I also use recovery weeks as chances to improve my mind-body connection with exercises that require more stabilization and less load. The better the communication between our mind and body, the better our movements will be.

Also, if you’ve suffered an injury in the past, it is especially important to include exercises that really work on improving our mind-body connection since injuries can damage that connection. And a damaged mind-body connection can lead to further injury!

Recovery weeks are necessary to give our body a chance rebuild so that we don’t become injured. They are also a great chance to add in all those boring exercises that keep us moving well!
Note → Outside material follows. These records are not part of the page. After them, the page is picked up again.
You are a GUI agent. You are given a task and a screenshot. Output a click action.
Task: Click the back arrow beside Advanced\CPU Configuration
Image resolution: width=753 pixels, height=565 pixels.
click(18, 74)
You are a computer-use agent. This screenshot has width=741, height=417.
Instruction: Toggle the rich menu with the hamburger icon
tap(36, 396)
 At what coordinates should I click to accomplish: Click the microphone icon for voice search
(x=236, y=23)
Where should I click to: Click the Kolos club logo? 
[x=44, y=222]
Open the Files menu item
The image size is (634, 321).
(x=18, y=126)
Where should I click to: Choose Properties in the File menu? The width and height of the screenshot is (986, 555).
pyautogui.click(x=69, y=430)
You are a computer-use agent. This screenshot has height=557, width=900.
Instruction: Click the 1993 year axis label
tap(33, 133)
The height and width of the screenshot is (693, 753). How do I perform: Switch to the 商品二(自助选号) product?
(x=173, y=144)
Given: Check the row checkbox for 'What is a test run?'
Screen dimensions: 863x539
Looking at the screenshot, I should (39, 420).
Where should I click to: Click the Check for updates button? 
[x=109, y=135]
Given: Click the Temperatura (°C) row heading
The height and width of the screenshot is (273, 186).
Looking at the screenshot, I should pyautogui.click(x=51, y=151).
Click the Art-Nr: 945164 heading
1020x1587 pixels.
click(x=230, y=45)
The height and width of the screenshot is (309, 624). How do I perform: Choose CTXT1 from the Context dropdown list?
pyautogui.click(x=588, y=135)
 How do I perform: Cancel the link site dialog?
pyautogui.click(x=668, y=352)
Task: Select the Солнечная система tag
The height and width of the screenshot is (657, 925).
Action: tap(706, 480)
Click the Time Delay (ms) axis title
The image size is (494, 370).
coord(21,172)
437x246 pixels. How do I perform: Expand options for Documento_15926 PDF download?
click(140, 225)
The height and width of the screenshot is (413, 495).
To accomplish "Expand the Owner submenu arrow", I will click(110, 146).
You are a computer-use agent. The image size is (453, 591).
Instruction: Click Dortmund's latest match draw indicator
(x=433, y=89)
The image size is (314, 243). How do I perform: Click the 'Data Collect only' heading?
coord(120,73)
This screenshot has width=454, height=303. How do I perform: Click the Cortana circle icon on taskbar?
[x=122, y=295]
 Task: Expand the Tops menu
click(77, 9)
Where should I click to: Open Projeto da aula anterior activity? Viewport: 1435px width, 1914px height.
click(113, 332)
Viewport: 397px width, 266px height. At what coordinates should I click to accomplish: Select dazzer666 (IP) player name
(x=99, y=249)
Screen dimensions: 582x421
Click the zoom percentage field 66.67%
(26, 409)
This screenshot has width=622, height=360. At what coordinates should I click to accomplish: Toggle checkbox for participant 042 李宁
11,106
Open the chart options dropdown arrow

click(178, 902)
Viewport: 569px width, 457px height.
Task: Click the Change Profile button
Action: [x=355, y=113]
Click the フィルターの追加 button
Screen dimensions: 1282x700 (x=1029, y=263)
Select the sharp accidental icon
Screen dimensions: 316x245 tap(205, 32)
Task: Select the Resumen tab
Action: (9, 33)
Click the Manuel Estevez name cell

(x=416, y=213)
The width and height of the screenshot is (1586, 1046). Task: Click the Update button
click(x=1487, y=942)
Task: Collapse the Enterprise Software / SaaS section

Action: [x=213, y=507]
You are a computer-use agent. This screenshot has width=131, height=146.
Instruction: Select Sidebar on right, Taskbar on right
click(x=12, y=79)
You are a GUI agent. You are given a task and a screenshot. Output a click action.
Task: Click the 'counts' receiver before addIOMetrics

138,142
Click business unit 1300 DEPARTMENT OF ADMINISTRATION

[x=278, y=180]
And recovery allows us to unwind…Be it a full week or just a day off. RELAXING is not only good for the body but also for the mind. Move better and FEEL BETTER.

Basically recovery is essential.

All of your hard work will be for nothing if you don’t take enough time for your body to rebuild. During our workouts we break down our body. When we RECOVER, we rebuild the damaged muscles. No recovery means perpetual breakdown.

Perpetual breakdown leads to feeling bad and injury!

Here is one of the types of recovery workouts that I do. It is all isometric holds, which is far from easy, but puts a different strain on the body. I also love doing workouts with single limb movements during recovery weeks.

5. Focus on Your Goals – Workout with a goal in mind.

When we workout with a goal in mind, we develop a program and a progression to get us there. When we workout with direction, we are more likely to do things that will help us move better.

We are more likely to include warm ups. To include recovery.

We are more likely to pick exercises with a purpose, not just because they are hard.

We are less likely to just throw together workouts with the hardest variables we can think of so that it will be BRUTAL.

Each exercise variable (how many exercises, types of exercises, reps, sets, rest, load, speed, intensity…) all can be manipulated to help us reach or goals.

We can’t just randomly throw them together. We must consider HOW they will HELP us reach our goals.

If your goal is to deadlift 500lbs, pick exercises and variables to match that.

Don’t waste time doing workouts with a bazillion burpees just because you know they will make you exhausted!

And on top of that, whatever your goal is, whether it is to be the best at your sport, lose weight or bench press four adult human beings, you first need to move well to accomplish it.

Therefore, when you focus on your goal, no matter what it is, you are going to work to move better!

Your plan to help you reach your goal is going to need to include all of the four other tips above even if that means not every workout you do will be so hard you have to lie on the ground completely exhausted.

Not every workout can be the hardest thing you’ve ever done!

Stop wasting your time being so focused on making every workout hard! Stop ignoring how important it is to move well!

I know lots of people have become obsessed with doing BRUTAL WORKOUTS and therefore skip the boring prehab stuff in favor of doing gnarly crap.

But I’m sorry…All that does is lead to injury.

While hard workouts are fun, working out is about more than being gnarly.

Start working out to move better and feel better!

You may find that once you start working out for those reasons, you may actually start hitting some of your other goals more easily (and feeling even better while you do it!).